◆ **TASK DETAILS**
Everything from the line with "Select the Saucony Ride shoe icon" down to the line with "Task: Select the" below must be printed exactly, those two lines included. Exclude pictures.

[DATA FOR PROCESSING — start]

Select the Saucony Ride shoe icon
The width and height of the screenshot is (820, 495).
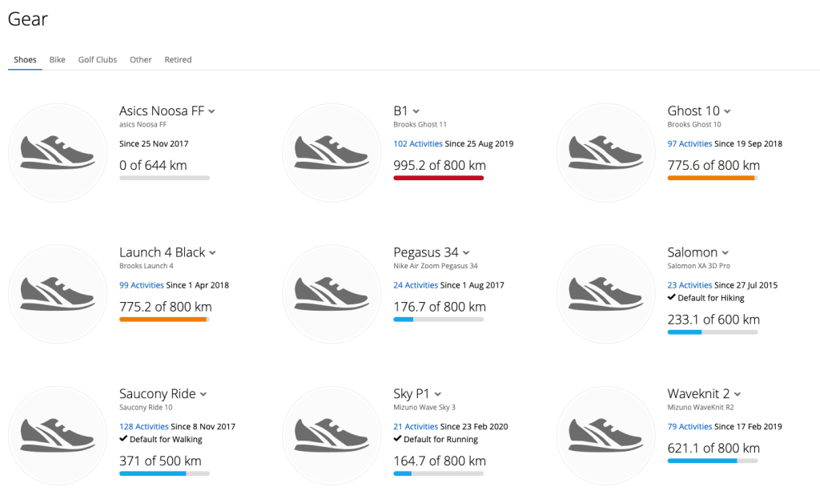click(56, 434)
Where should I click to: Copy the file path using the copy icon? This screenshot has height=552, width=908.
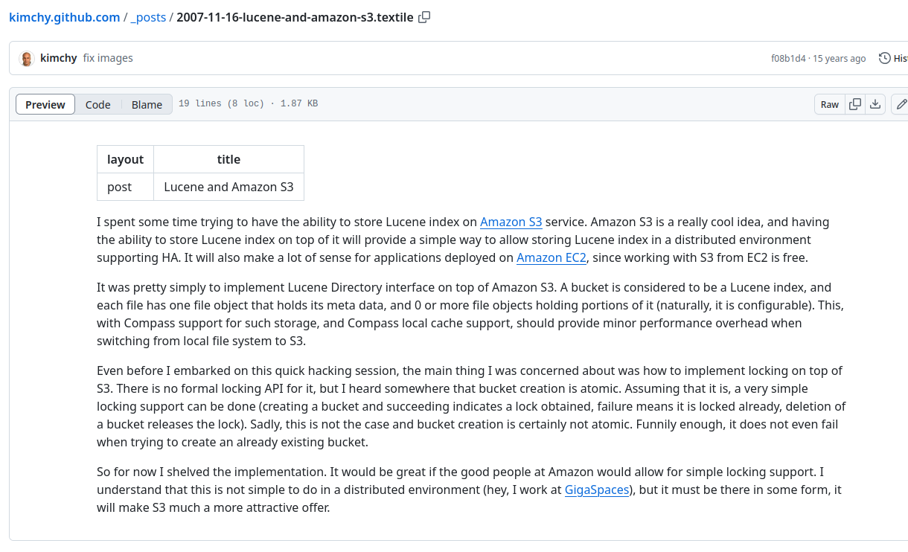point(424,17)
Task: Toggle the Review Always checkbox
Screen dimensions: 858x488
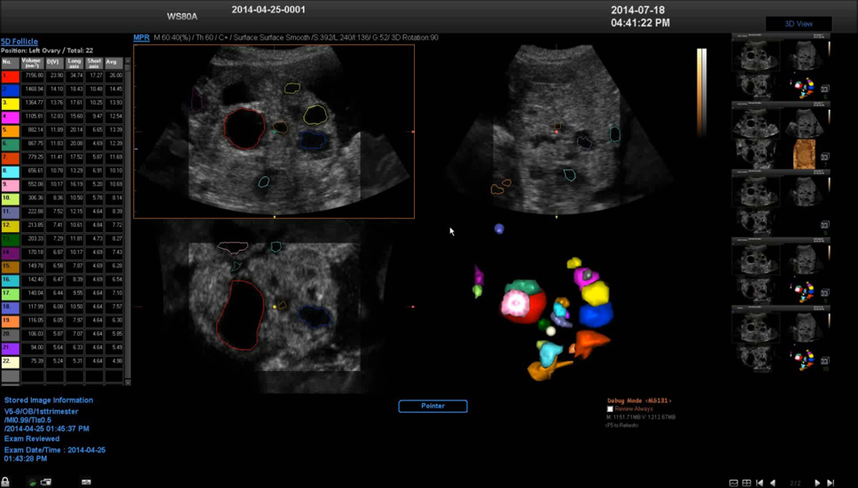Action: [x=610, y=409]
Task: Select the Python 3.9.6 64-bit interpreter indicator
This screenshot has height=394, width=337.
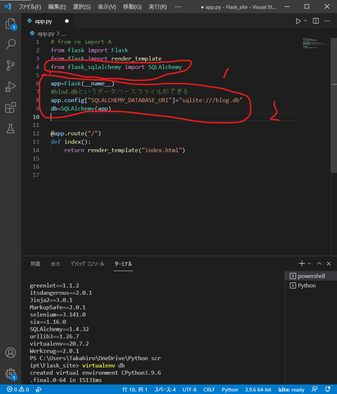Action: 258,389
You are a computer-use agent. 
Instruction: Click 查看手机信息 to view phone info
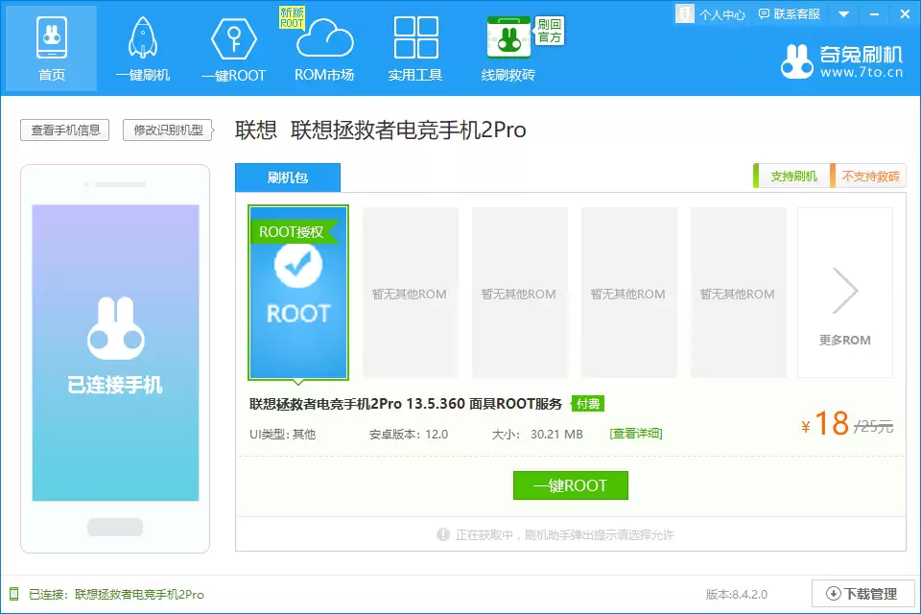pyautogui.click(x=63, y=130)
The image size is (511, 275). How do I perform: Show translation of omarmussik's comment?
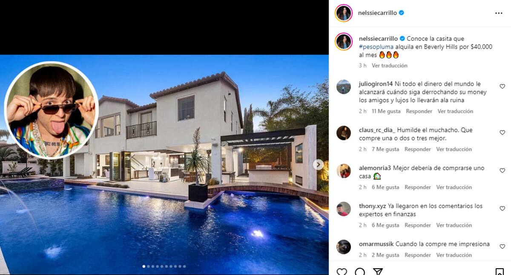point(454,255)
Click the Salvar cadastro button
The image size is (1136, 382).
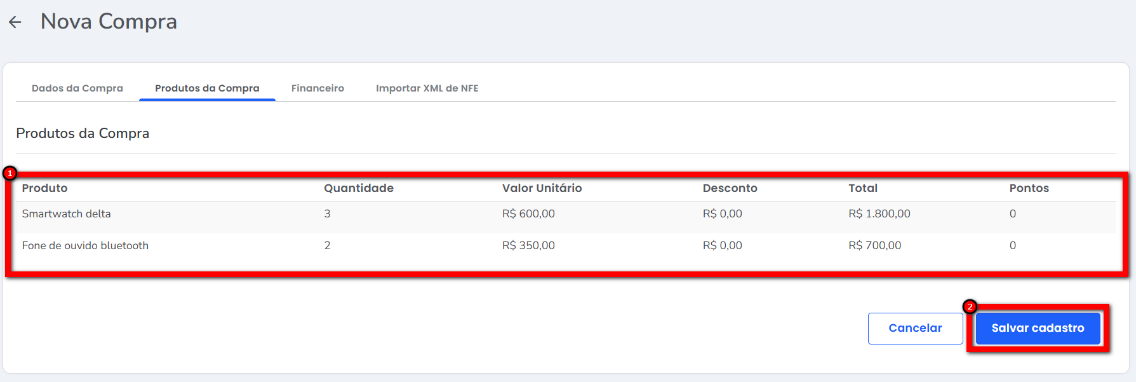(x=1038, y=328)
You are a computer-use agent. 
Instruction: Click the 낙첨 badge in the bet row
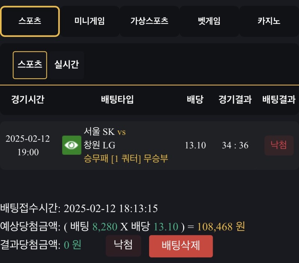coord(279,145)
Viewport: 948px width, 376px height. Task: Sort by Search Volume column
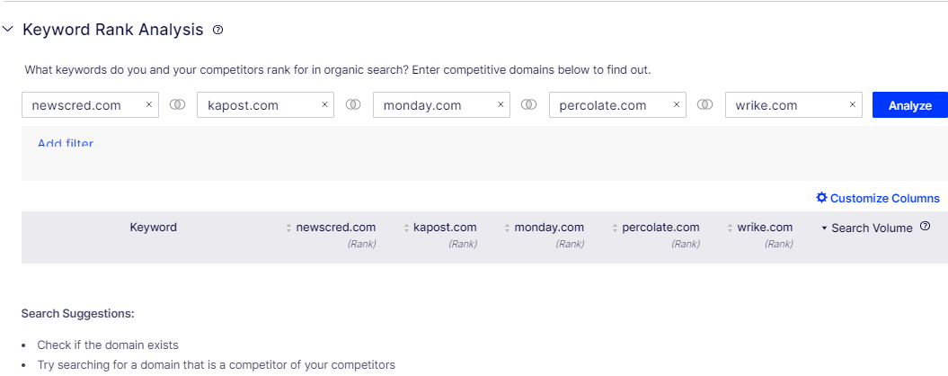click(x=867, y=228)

[DATA FOR PROCESSING — finish]
[DATA FOR PROCESSING — start]

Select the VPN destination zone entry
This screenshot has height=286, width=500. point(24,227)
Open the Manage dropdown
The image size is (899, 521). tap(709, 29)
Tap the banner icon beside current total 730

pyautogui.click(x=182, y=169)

[DATA FOR PROCESSING — finish]

◆ **ANSWER TO THE PROBLEM**
Select the Saucony Ride shoe icon
The width and height of the screenshot is (820, 495).
click(56, 434)
Where should I click to: Copy the file path using the copy icon? This screenshot has height=552, width=908.
point(424,17)
Task: Toggle the Review Always checkbox
Screen dimensions: 858x488
Action: [x=610, y=409]
Task: Select the Python 3.9.6 64-bit interpreter indicator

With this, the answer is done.